**WRITTEN TASK:** Put these lines into a JSON list of strings, one string per line, skipping any blank lines.

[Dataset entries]
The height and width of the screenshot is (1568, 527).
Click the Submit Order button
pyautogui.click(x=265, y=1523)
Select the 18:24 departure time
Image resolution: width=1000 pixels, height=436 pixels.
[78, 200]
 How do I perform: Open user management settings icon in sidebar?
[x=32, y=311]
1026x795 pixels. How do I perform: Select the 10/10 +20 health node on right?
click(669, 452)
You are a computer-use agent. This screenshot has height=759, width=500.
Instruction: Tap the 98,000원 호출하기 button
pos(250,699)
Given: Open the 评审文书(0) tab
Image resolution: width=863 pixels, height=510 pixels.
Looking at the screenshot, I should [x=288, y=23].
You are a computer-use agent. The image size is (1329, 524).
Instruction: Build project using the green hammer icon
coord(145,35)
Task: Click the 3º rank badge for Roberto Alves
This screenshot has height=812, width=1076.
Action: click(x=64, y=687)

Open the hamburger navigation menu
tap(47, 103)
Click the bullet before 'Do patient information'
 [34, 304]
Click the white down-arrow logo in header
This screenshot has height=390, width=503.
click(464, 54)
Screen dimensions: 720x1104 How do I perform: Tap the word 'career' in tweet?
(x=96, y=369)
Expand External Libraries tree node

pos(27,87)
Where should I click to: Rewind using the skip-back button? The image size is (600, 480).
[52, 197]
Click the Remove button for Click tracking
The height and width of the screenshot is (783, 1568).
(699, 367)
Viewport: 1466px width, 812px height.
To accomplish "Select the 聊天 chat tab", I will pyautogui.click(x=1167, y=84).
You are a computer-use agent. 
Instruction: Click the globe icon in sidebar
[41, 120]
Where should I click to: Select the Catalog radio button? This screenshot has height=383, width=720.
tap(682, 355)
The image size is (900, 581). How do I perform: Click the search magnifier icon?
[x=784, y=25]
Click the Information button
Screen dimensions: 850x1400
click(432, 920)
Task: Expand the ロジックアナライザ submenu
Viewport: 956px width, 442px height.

**RESULT FOR THIS EXERCISE:**
[
  "The height and width of the screenshot is (1568, 527).",
  "Click the Submit Order button",
  "pyautogui.click(x=265, y=1523)",
  "Select the 18:24 departure time",
  "Image resolution: width=1000 pixels, height=436 pixels.",
  "[78, 200]",
  " How do I perform: Open user management settings icon in sidebar?",
  "[x=32, y=311]",
  "1026x795 pixels. How do I perform: Select the 10/10 +20 health node on right?",
  "click(669, 452)",
  "You are a computer-use agent. This screenshot has height=759, width=500.",
  "Instruction: Tap the 98,000원 호출하기 button",
  "pos(250,699)",
  "Given: Open the 评审文书(0) tab",
  "Image resolution: width=863 pixels, height=510 pixels.",
  "Looking at the screenshot, I should [x=288, y=23].",
  "You are a computer-use agent. The image size is (1329, 524).",
  "Instruction: Build project using the green hammer icon",
  "coord(145,35)",
  "Task: Click the 3º rank badge for Roberto Alves",
  "This screenshot has height=812, width=1076.",
  "Action: click(x=64, y=687)",
  "Open the hamburger navigation menu",
  "tap(47, 103)",
  "Click the bullet before 'Do patient information'",
  " [34, 304]",
  "Click the white down-arrow logo in header",
  "This screenshot has height=390, width=503.",
  "click(464, 54)",
  "Screen dimensions: 720x1104 How do I perform: Tap the word 'career' in tweet?",
  "(x=96, y=369)",
  "Expand External Libraries tree node",
  "pos(27,87)",
  "Where should I click to: Rewind using the skip-back button? The image size is (600, 480).",
  "[52, 197]",
  "Click the Remove button for Click tracking",
  "The height and width of the screenshot is (783, 1568).",
  "(699, 367)",
  "Viewport: 1466px width, 812px height.",
  "To accomplish \"Select the 聊天 chat tab\", I will pyautogui.click(x=1167, y=84).",
  "You are a computer-use agent. ",
  "Instruction: Click the globe icon in sidebar",
  "[41, 120]",
  "Where should I click to: Select the Catalog radio button? This screenshot has height=383, width=720.",
  "tap(682, 355)",
  "The image size is (900, 581). How do I perform: Click the search magnifier icon?",
  "[x=784, y=25]",
  "Click the Information button",
  "Screen dimensions: 850x1400",
  "click(432, 920)",
  "Task: Expand the ロジックアナライザ submenu",
  "Viewport: 956px width, 442px height."
]